Golang 24 Golang程序CPU过高问题排查方法

一、程序CPU过高问题

Go程序像C/C++一样,如果开发编码考虑不当,会出现cpu负载过高的性能问题。如果程序是线上环境或者特定场景下出现负载过高,问题不好复现,则需要利用当前负载过高的进程进行调用栈分析。

C/C++中一般先通过top -d 1 -p $pid -H 命令查看负载过高的线程号(TID),然后使用gdb attach pid到该进程,通过thread info获取线程信息,然后切换到对应负载高的线程,输入bt查看调用栈。结合对应代码中的函数,进一步分析。

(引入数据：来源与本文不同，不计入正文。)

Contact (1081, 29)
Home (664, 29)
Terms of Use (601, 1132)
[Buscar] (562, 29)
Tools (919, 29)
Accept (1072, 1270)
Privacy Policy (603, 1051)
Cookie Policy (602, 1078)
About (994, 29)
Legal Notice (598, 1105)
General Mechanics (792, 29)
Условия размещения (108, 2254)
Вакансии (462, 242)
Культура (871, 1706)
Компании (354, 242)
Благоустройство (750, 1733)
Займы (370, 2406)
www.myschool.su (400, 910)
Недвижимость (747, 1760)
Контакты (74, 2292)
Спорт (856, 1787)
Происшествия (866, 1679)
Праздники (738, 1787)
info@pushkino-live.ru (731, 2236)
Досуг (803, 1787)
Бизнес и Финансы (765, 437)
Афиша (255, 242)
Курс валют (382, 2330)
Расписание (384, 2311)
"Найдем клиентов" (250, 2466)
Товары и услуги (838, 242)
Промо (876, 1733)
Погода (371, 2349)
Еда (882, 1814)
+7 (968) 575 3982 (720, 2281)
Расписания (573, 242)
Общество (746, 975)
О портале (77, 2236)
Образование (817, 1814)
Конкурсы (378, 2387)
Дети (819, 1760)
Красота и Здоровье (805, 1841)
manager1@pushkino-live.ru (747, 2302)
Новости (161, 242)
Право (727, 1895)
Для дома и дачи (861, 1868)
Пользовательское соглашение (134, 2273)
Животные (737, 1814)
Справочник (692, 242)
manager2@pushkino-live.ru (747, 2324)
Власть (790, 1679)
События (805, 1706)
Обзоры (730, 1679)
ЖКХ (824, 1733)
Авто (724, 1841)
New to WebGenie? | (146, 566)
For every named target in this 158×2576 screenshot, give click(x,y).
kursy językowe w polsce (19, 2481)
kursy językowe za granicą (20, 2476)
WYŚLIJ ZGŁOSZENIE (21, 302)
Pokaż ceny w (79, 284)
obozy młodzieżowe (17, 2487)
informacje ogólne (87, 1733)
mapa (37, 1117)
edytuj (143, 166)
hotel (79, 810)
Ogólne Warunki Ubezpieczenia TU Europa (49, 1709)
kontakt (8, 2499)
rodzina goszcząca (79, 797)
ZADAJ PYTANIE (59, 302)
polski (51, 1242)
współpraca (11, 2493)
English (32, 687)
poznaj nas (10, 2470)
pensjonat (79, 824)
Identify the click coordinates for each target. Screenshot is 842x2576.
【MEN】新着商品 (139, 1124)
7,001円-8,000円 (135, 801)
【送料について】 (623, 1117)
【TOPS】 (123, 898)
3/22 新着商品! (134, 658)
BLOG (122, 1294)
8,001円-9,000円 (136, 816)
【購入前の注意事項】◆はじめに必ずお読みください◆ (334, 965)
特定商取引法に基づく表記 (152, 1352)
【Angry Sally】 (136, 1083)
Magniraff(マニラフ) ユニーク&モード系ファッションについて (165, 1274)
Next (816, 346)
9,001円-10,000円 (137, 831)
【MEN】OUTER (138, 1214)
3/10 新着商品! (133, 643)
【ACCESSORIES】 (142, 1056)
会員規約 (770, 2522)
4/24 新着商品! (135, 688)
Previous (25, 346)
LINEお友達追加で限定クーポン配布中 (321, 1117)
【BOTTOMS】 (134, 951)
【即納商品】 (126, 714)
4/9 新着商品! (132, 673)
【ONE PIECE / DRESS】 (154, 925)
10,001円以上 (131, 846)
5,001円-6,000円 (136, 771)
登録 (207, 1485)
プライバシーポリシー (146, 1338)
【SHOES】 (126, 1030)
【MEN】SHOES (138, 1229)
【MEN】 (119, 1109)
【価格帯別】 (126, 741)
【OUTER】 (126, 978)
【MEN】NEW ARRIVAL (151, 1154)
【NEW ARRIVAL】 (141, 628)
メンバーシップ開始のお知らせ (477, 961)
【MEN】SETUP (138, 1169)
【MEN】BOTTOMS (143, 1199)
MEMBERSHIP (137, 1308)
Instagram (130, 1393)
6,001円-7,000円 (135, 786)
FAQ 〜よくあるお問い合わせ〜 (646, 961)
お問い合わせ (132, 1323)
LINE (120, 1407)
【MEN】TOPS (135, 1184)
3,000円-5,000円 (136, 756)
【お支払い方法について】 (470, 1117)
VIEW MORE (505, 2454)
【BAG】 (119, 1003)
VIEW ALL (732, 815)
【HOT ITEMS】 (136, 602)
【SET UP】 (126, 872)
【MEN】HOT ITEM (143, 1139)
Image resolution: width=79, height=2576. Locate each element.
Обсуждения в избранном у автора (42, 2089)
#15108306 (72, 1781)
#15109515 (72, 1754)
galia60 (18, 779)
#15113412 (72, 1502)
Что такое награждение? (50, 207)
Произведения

Go语言中方法也类似,通过 dlv 来分析负载高的协程调用栈。

二、CPU过高问题排查过程

2.1 通过top查看高cpu的进程pid

通过top -d 1命令,可以发现cpu过高的进程进程 pid,如下图所示:

2.2 通过top查看高cpu的线程tid

通过上一步,确定cpu使用率过高的进程pid,然后就可以以通过top -d 1 -p pid -H来确认cpu过载的线程tid,如下图所示: 通过以上操作,可以确认导致cpu过高的tid(线程 或 goroute)。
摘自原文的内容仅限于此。